■ RECORD EXCERPTS:
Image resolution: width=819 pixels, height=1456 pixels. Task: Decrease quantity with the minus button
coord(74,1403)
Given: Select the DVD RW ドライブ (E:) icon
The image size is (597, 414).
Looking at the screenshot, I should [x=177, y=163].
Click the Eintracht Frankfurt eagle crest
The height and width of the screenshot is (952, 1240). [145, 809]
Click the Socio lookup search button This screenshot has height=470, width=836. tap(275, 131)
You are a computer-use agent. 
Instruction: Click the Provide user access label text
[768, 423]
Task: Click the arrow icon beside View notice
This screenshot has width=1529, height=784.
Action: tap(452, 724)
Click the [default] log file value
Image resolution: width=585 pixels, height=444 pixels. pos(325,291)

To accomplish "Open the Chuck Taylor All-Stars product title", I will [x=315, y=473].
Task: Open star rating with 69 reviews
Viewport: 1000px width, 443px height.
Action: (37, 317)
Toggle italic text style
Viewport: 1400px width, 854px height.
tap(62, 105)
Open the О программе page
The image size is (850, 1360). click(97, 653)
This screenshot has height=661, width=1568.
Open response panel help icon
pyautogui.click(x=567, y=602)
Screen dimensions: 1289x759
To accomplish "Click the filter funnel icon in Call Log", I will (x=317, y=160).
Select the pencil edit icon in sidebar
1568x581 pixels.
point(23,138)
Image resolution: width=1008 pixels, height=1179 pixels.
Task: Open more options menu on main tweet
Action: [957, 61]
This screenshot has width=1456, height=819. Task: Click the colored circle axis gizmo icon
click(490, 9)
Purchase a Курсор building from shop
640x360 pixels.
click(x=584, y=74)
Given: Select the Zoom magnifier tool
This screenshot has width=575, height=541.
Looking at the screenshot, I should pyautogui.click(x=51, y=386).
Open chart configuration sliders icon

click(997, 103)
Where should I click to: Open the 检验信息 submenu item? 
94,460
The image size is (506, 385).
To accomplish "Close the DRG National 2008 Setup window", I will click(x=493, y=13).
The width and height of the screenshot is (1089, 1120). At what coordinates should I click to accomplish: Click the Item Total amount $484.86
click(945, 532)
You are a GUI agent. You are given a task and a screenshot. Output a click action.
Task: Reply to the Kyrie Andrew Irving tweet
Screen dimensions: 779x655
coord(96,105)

■ TASK STATEMENT: Pick out every line of the listing containing the word "agent", and show those lines.

■ OUTPUT:
You are a computer-use agent. 
You are a GUI agent. You are given a task and a screenshot. Output a click action.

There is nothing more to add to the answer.